There are no answers because there are still too many people in places of power who want to protect either themselves or things they suspect. The readiness for risk taking, even risk taking in the sense of providing a generic ‘no names attached’ truth, seems to be limited. There are all sorts of fears abounding, not least the fear of legitimizing a campaign of violence that ripped the heart and nearly the soul too out of this society. But if the fears are not faced and something constructed to move us on into a better future then all we will have is more of the same and it will be built on suspicion and lies and the dirty past that will eventually collapse in on itself. There are some who argue that we need to keep on moving forward incrementally, others that all we need to do is hunker down. Some of the victims are far from wrong when they argue that society is just waiting for them to die. But just waiting for them to die will not make a better future when the suspicions, fears, inequalities, immoralities and corruptions of the past are only left to fester while here and there some people do time and many others don’t.

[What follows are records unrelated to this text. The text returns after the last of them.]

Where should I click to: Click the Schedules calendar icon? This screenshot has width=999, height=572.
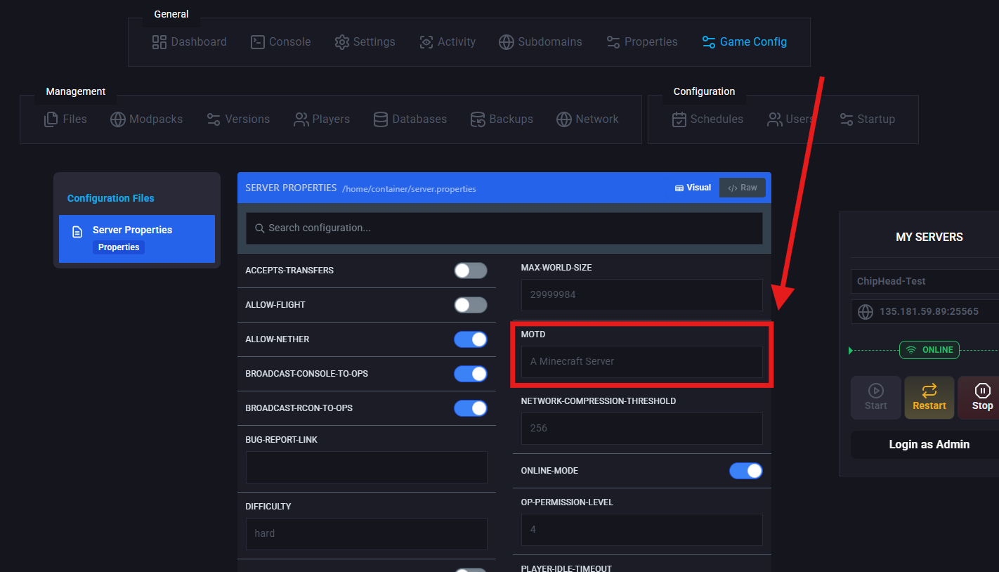pos(679,119)
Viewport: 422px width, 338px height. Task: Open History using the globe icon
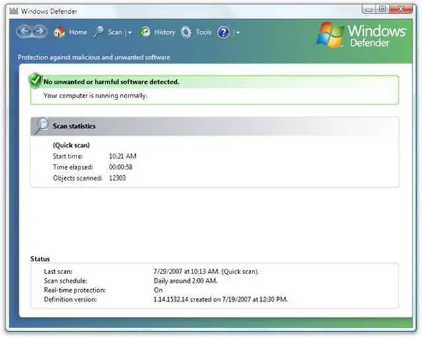pos(145,32)
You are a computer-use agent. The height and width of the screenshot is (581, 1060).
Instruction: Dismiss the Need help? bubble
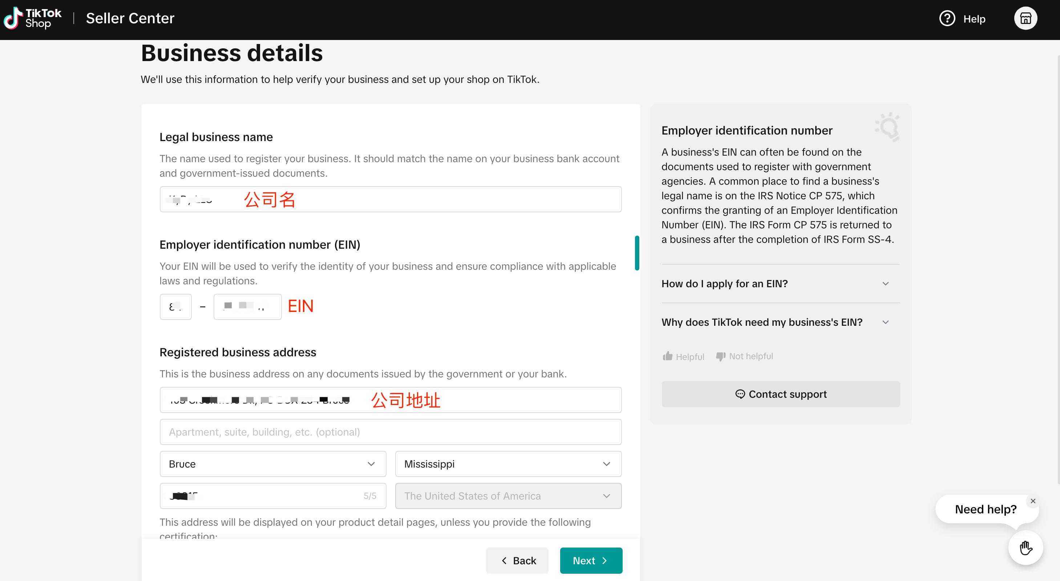[x=1033, y=501]
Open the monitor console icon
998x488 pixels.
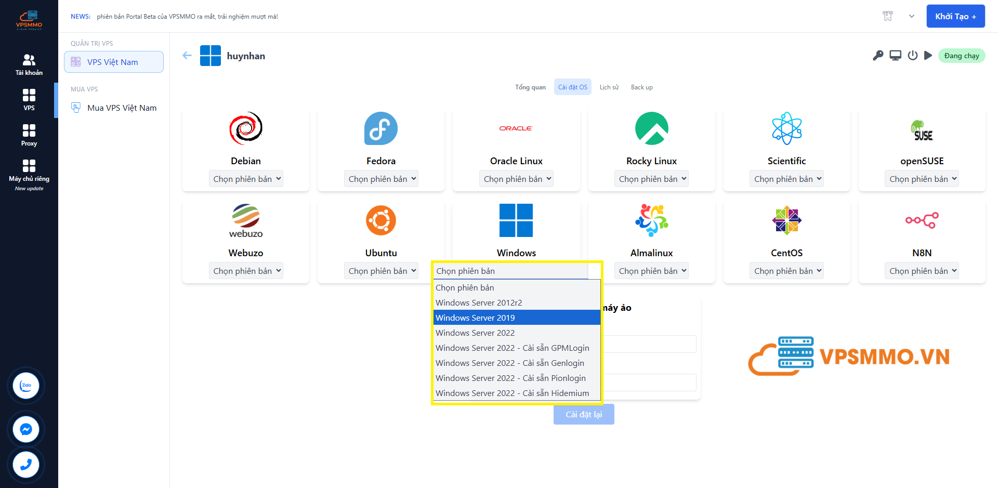[x=895, y=56]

Whatever we do we aren’t about getting individuals off the hook. We aren’t about cleaning a few people up for the public eye and we aren’t about relieving a few people of the worry about the knock at the door. What we have to be about is constructing a society which is founded on trust – or at least more trust than we have had – founded on the will to trust, on the desire for a future in which everyone can flourish and in which no one is pushed out the edges. I think we are also after a society in which is it quite legitimate to hold different long-term political aspirations but shared short-term goals. To do that some people need to heal either by hearing or telling and others need to find a way to sign up to something new and to leave behind a past that bore little fruit, other than the rotting fruit of destruction. We aren’t going to get there the way we are going right now. Communities know it and there are risks being taken among people who once were sworn enemies. They are willing to look into each others eyes and while trust isn’t the first emotion they are prepared to hold out for that and work for that. They are prepared to construct a better way locally, a shared way which secures different identities in relationship with each other. It’s time for leadership in the places of power to match what is going on on the streets, in some places at least. Soon it will be the anniversary of the killing of 11 people in Ballymurphy and to my shame I knew nothing about that until a few years ago.